Çıtak is a term employed by several 17th-century sources primarily for groups of people inhabiting the region of Dobruja and other parts of the Balkans. The primary source that utilized the term was Ottoman traveler Evliya Çelebi's Seyahatnâme (travelogue). Other 17th-century authors using this ethnonym included the Crimean-Armenian chronicler Khachatur of Kaffa.

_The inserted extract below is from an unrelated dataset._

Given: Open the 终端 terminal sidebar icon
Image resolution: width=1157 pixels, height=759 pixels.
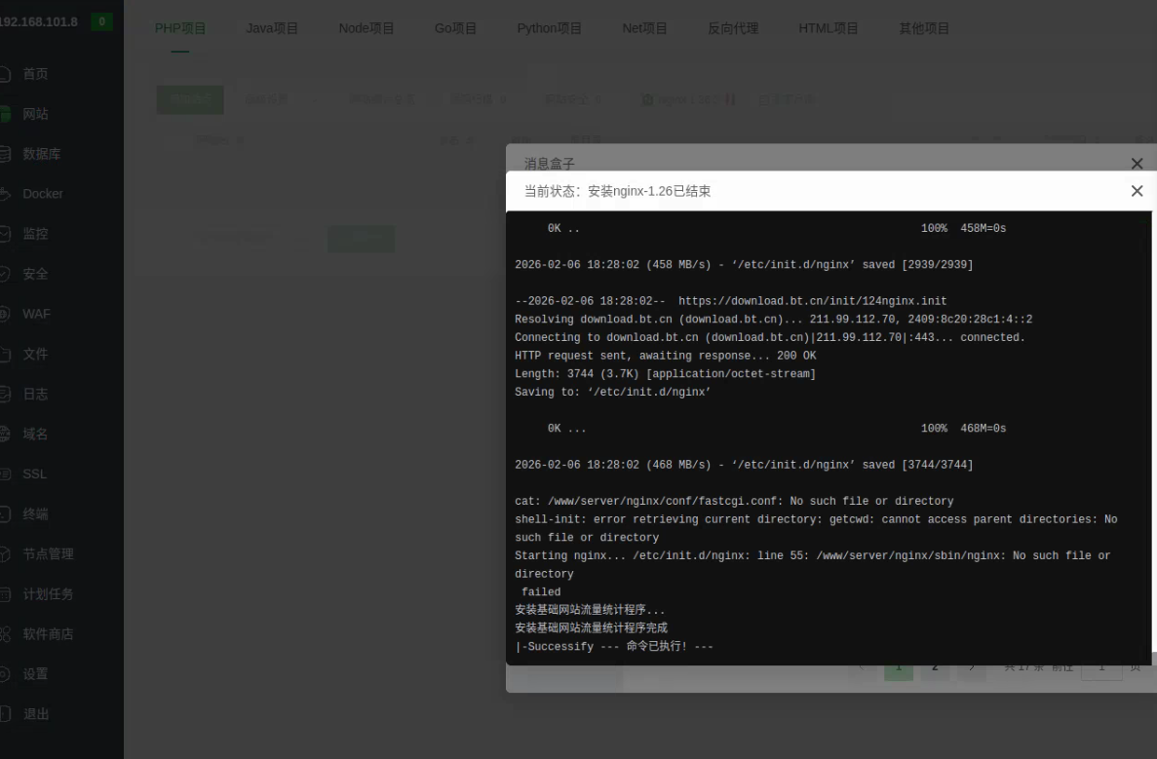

Çıtak is derived from the Oghuz verb root "çat-", meaning to pair or to breed. According to historian Arkadiusz Blaszczyk, the meaning implied by Evliya Çelebi was "half-breed" or "hybrid". Outside the region of Dobruja, Evliya Çelebi associated the term with the Rumelian Yörüks, such as those near Thessaloniki, who included Tatars among their ranks. Evliya Çelebi described the ancestry of the çıtaks as a mixture of Tatars, Bulgarians, Moldavians, Wallachians, and the descendants of the Ottoman prince Suleiman Pasha's retinue. Evliya Çelebi additionally provided a sample list for the Turkish dialect spoken by the çıtaks of Dobruja.

==Bibliography==
- Blaszczyk, Arkadiusz (2024). "Handbook on the History and Culture of the Black Sea Region"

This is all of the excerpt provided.